──────── Kutipan Bacaan

Friday 11 May 2018

Real Friend

Photo credit: HuffingtonPost.com

Kalian semua pasti familier dengan istilah "fake friends" kan? Fake friends atau temen palsu ini biasanya identik dengan "temen" yang dateng atau nyariin kita kalau lagi ada perlunya aja. Dan temen-temen semacam inilah yang berusaha kita hindari karena cuma bisa nyusahin dan bikin emosi. Tapi, apakah kita bener udah judge mereka sebagai "fake friends"?

Pertama-tama, coba kita lihat ke akar permasalahannya dulu. Fake friends muncul karena kita (atau mereka) berusaha untuk menjalin hubungan pertemanan. Kenapa kita butuh temen? Karena kita makhluk sosial. Apa itu makhluk sosial? Makhluk yang hidup berkelompok, selalu berinteraksi dengan sesamanya, dan saling membutuhkan satu sama lain. Do you get the idea?

────────────────
──────── Entri yang Diberikan

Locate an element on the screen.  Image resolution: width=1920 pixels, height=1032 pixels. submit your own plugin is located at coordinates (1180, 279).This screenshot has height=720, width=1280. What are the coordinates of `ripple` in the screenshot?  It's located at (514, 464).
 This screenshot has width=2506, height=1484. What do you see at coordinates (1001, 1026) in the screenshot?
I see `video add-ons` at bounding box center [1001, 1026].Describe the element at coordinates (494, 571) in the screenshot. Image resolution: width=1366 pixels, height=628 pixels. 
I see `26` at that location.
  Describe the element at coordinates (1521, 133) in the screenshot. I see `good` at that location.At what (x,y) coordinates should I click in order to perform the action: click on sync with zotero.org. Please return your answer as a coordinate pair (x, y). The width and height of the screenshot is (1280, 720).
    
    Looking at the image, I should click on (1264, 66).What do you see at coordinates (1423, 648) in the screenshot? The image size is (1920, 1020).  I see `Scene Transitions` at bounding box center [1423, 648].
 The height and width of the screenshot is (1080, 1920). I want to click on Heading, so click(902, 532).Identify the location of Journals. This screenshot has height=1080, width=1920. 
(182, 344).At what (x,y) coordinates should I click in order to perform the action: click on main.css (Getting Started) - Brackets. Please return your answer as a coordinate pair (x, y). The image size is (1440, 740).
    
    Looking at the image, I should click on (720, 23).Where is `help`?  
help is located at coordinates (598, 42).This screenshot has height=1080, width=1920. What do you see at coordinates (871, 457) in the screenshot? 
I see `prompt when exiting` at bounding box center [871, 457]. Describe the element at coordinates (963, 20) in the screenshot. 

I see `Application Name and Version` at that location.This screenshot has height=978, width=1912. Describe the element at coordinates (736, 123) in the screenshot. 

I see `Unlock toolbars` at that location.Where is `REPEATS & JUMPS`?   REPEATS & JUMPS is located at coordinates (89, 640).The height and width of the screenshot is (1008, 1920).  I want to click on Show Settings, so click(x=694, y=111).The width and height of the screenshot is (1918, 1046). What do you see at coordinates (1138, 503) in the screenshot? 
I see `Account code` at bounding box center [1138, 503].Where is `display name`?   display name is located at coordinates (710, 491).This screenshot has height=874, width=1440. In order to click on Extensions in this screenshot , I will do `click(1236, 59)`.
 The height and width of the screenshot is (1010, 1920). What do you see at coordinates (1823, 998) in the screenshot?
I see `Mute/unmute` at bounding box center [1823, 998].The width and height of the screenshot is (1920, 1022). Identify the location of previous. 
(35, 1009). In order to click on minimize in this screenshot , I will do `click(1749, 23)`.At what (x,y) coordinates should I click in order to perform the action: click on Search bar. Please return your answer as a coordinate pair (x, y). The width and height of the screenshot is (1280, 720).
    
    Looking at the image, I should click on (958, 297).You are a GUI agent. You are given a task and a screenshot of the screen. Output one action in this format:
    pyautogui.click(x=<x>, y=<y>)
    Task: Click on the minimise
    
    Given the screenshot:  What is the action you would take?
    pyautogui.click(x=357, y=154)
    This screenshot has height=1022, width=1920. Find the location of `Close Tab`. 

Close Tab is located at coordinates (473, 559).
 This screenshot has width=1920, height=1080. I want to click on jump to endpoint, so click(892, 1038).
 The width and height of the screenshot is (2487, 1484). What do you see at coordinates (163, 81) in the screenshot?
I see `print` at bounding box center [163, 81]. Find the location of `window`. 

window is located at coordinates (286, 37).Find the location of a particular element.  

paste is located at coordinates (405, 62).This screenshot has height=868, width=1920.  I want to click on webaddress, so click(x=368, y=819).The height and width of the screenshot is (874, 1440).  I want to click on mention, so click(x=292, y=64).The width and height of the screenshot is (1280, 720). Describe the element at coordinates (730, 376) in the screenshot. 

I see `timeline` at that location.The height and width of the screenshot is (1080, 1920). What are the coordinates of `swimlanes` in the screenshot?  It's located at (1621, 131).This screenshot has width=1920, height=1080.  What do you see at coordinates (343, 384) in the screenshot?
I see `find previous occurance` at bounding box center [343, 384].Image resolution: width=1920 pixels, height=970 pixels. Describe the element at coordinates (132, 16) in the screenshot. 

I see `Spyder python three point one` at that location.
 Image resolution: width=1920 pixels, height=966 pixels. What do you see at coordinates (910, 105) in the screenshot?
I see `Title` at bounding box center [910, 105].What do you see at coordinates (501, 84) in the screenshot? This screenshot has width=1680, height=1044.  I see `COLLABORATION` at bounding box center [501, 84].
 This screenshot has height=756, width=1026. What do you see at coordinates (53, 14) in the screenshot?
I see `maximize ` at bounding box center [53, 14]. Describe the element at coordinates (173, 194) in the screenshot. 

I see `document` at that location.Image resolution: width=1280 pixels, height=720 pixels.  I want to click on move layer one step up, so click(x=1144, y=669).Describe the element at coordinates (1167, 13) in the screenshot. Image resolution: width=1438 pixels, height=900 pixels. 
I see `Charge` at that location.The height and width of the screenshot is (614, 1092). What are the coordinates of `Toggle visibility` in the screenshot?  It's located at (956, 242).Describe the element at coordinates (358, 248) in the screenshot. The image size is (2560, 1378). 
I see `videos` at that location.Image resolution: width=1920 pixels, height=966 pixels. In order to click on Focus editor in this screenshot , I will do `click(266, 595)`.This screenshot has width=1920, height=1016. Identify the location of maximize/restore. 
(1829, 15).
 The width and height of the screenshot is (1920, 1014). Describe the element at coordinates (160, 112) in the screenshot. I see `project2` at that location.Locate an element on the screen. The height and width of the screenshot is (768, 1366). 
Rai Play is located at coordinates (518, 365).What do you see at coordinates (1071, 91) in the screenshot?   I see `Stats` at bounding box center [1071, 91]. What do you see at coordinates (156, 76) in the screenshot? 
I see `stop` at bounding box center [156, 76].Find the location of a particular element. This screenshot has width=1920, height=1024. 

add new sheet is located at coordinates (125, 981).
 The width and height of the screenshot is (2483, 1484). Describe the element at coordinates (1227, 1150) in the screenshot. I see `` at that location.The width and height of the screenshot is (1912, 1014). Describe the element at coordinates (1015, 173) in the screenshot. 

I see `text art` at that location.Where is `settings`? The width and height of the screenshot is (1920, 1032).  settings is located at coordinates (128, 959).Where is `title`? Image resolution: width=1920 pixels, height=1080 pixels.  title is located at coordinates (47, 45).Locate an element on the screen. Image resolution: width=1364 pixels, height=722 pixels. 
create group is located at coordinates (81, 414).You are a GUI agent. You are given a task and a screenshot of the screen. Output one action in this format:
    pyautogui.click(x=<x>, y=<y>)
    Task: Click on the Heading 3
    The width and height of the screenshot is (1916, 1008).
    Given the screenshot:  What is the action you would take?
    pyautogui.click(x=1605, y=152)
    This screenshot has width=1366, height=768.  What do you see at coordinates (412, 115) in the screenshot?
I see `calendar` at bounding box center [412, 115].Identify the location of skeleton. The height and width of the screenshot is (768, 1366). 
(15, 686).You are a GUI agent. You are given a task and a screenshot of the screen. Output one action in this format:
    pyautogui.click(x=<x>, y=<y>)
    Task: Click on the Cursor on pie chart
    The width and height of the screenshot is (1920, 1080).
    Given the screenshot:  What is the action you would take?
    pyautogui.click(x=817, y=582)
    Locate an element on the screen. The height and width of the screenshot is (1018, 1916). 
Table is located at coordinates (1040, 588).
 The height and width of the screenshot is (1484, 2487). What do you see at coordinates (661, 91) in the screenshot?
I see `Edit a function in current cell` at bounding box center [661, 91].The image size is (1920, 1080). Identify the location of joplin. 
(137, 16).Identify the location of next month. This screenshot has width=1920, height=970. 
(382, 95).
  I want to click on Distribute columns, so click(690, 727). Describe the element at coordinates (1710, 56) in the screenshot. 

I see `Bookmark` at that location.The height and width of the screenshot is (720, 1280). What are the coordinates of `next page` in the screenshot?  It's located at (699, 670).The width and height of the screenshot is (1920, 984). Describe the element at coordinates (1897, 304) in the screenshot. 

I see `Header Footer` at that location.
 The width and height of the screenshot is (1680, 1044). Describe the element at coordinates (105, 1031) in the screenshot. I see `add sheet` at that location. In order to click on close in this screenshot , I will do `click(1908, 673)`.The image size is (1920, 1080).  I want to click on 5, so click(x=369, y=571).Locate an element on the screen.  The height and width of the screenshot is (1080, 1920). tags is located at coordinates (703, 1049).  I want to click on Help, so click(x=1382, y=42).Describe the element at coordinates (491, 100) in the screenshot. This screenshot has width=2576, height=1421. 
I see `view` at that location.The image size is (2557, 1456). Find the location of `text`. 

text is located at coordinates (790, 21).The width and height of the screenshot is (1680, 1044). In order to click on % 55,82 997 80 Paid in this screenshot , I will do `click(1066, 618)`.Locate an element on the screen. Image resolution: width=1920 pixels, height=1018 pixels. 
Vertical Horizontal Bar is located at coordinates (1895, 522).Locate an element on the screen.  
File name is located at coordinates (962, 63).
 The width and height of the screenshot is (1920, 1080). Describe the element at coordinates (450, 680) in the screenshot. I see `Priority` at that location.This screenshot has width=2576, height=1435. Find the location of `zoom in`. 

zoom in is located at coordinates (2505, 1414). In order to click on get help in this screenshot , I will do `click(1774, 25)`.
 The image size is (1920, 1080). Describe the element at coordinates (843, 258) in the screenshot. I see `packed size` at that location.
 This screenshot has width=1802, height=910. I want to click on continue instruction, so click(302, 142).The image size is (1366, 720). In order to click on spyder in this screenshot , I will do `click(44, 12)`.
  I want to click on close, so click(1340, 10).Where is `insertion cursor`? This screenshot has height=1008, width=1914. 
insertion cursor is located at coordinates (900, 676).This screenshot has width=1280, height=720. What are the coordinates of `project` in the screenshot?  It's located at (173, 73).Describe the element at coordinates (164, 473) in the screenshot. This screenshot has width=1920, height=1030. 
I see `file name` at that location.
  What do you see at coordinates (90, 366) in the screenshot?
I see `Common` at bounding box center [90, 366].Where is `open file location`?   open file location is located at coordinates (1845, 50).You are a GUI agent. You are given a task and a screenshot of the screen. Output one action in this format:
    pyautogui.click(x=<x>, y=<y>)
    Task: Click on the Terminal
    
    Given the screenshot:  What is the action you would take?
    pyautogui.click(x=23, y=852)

────────────────

Soal Latihan. Tolong tulis ulang bagian tulisan tentang teman palsu antara "Kalian semua pasti" dan "get the idea?", termasuk keduanya. Ganti "makhluk sosial" dengan "makhluk bermasyarakat".

Jawaban Soal.
Kalian semua pasti familier dengan istilah "fake friends" kan? Fake friends atau temen palsu ini biasanya identik dengan "temen" yang dateng atau nyariin kita kalau lagi ada perlunya aja. Dan temen-temen semacam inilah yang berusaha kita hindari karena cuma bisa nyusahin dan bikin emosi. Tapi, apakah kita bener udah judge mereka sebagai "fake friends"?

Pertama-tama, coba kita lihat ke akar permasalahannya dulu. Fake friends muncul karena kita (atau mereka) berusaha untuk menjalin hubungan pertemanan. Kenapa kita butuh temen? Karena kita makhluk bermasyarakat. Apa itu makhluk bermasyarakat? Makhluk yang hidup berkelompok, selalu berinteraksi dengan sesamanya, dan saling membutuhkan satu sama lain. Do you get the idea?